● Supplied data
□ □ □ □

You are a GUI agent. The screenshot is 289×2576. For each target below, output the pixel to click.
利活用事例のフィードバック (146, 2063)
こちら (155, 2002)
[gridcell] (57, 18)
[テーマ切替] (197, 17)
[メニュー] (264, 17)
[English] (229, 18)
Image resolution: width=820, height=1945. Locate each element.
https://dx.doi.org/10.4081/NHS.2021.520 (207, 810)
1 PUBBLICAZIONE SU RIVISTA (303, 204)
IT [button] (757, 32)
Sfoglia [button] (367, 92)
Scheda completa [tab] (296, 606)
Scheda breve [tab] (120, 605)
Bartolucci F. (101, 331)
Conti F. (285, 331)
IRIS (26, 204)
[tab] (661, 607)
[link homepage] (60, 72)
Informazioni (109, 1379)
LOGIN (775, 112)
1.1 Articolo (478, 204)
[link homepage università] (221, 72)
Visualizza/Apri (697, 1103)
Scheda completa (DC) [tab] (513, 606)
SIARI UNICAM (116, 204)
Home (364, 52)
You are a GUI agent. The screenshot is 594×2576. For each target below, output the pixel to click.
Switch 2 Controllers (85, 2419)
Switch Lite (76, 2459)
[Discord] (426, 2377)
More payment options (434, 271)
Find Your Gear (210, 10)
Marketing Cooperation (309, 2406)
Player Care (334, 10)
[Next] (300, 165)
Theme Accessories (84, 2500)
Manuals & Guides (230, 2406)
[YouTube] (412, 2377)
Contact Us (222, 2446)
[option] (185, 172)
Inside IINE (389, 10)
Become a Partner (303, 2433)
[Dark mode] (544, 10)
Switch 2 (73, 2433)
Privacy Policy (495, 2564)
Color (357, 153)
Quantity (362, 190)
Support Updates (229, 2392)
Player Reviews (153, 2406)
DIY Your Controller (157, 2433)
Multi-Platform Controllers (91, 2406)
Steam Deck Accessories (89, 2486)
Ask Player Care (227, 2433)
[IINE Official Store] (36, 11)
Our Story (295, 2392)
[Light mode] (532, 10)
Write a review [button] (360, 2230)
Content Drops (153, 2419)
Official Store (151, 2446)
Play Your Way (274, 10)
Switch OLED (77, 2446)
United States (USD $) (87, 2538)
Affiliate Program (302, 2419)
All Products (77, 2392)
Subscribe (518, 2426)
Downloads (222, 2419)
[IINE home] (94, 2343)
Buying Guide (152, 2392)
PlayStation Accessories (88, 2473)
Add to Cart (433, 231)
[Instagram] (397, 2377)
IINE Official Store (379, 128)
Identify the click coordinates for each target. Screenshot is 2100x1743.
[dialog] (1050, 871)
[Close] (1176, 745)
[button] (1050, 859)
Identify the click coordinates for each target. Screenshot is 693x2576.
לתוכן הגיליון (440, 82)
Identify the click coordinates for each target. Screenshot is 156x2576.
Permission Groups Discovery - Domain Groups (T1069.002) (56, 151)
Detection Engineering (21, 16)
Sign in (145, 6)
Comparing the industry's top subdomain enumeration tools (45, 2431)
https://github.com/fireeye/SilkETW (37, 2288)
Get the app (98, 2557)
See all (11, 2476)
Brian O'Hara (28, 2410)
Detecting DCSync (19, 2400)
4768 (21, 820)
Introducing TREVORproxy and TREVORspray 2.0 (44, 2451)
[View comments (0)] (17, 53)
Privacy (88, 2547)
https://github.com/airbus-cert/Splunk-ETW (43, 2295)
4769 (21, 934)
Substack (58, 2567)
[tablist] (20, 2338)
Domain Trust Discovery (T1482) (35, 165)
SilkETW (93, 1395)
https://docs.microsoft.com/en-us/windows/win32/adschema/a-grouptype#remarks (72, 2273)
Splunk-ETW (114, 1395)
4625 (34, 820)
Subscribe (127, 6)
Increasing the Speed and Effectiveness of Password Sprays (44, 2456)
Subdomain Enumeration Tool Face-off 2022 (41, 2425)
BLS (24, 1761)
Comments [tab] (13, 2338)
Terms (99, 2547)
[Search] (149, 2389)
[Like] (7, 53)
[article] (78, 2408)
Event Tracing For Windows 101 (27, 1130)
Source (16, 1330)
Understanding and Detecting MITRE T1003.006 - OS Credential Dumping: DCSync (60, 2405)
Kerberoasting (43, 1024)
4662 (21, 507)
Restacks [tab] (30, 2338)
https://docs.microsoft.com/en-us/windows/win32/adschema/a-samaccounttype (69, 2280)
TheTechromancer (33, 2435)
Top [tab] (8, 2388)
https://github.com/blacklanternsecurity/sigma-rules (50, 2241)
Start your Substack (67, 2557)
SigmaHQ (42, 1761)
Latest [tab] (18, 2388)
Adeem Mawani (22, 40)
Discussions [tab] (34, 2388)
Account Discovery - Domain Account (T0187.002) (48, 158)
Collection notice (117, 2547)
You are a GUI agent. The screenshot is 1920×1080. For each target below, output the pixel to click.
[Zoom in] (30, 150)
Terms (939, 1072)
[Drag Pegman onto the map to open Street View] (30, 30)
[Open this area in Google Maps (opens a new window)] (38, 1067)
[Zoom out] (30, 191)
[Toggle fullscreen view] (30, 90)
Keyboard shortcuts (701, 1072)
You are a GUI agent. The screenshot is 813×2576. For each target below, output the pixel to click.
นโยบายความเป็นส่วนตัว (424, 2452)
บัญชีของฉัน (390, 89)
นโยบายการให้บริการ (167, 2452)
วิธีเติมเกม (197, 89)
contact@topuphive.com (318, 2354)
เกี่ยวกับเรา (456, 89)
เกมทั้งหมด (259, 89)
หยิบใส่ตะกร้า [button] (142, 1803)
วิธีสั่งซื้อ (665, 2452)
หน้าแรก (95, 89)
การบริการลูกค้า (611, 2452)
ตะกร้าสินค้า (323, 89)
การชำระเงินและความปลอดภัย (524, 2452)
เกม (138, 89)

□ □ □ □

● Work item
Whichever lines of the data include the word "Detecting", pull them out.

● Exercise response
Detecting DCSync (19, 2400)
Understanding and Detecting MITRE T1003.006 - OS Credential Dumping: DCSync (60, 2405)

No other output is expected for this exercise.